Codebender and CircuitPlayground – Lady Ada shows off the new Codebender website support for Circuit Playground, an Arduino device designed for education. Enables Circuit Playground development on Chromebooks!
Using Technology to Support Early STEM – The US Department of Education held a Google Hangout on tech for early STEM learning as a followup to the White House’s Early STEM Learning Symposium. Learn from the Dept of ED, Nickelodeon, the Jim Henson Company, and others!
Fox, Bird, Bear: A Story About SpryFox – In this pilot episode for a series of game development documentaries, learn how developer SpryFox (Alphabear) works together while living apart around the globe.
GLS 12 – The annual Games+Learning+Society conference brings together game developers, researchers, and educators! Madison, WI. August 17-19.

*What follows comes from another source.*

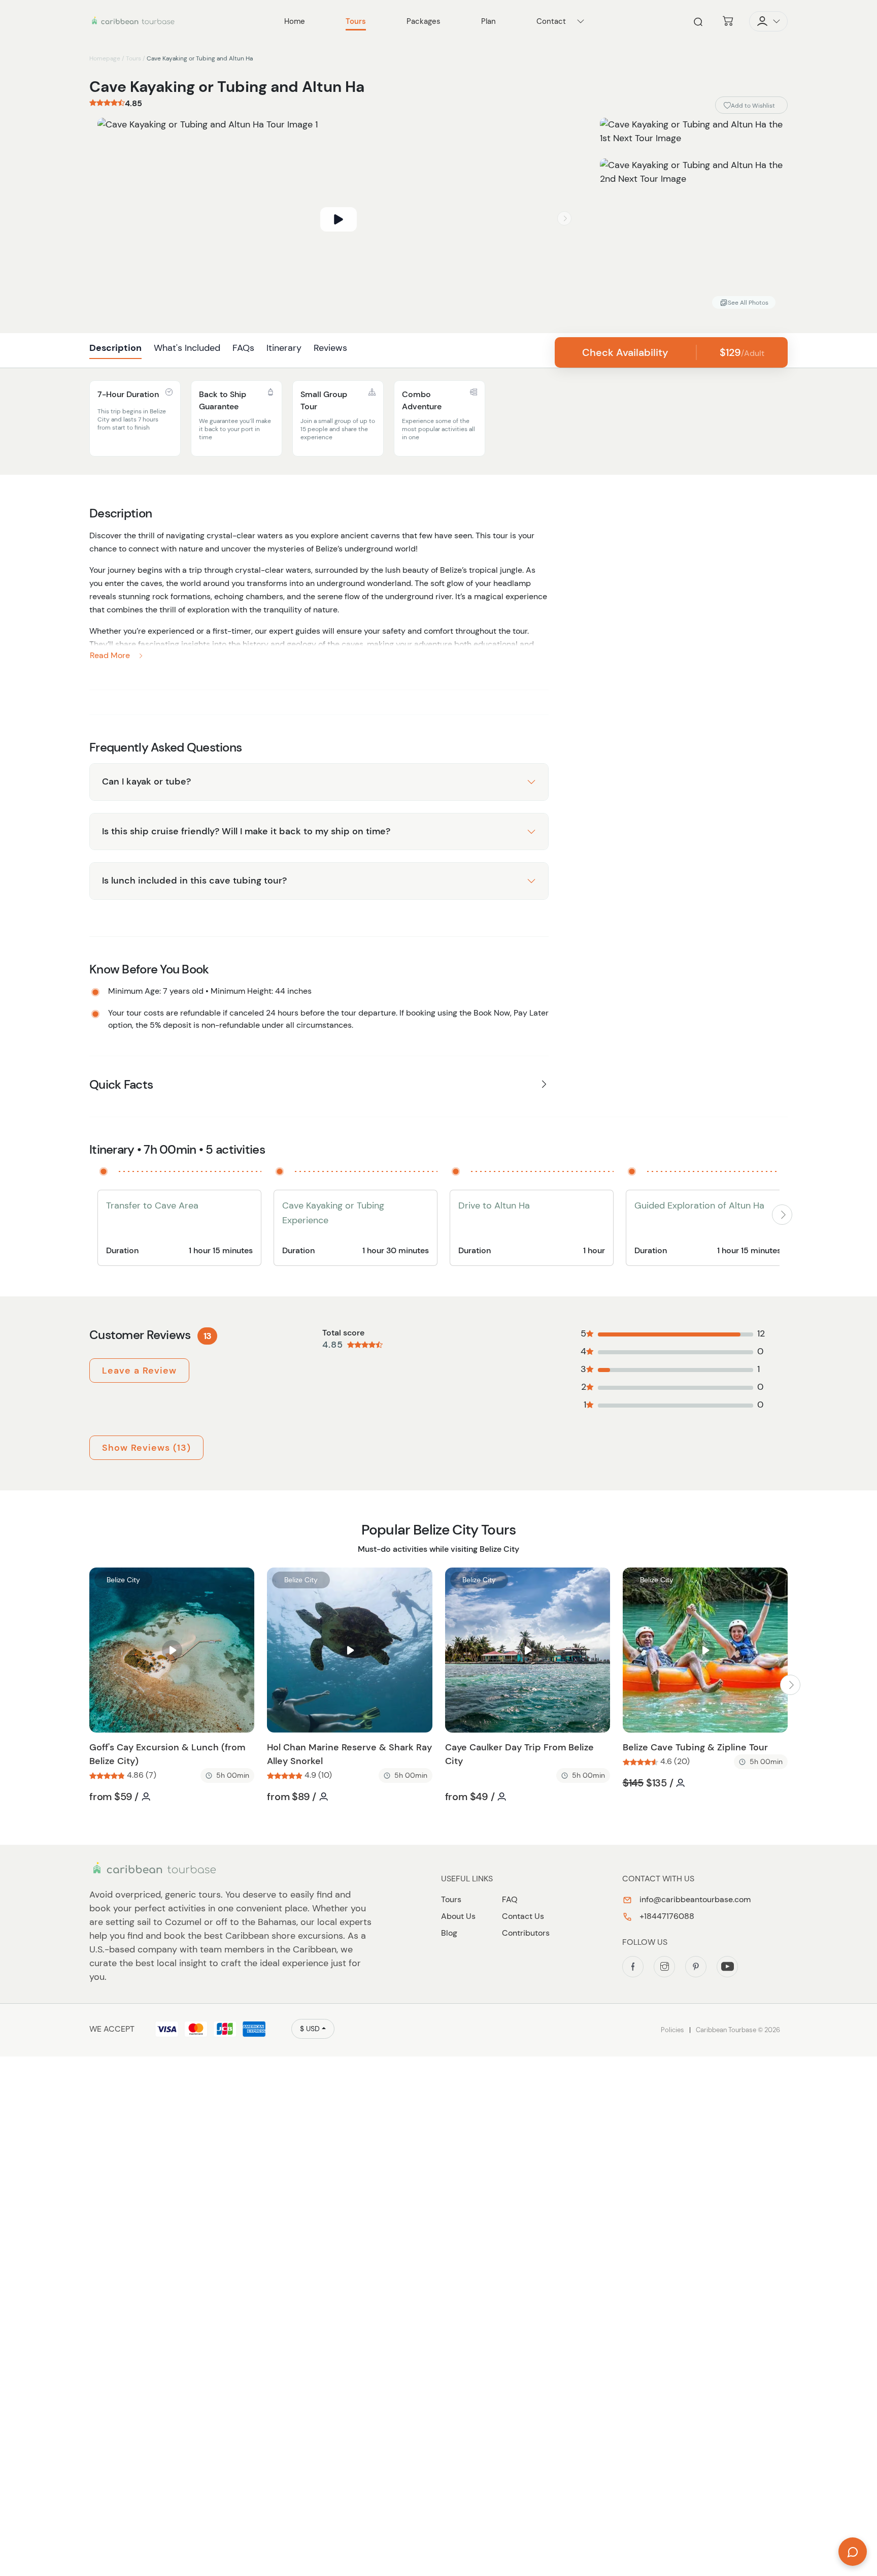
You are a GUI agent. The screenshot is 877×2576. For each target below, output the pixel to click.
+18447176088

Revolutionary Learning – Conference on inspiration and collaboration through games. New York, NY. August 17-19.
GameSoundCon – The leading conference on the art, technology, and business of game audio. Los Angeles, CA. September 27-28.
Digital Media and Learning – Linking scholars and practitioners together for a discussion of theory, study, policy, and practice. Irvine, CA. October 5-7.
Intentional Play Summit – A full-day event on using games for learning and motivation, at the Computer History Museum. Mountain View, CA. October 7.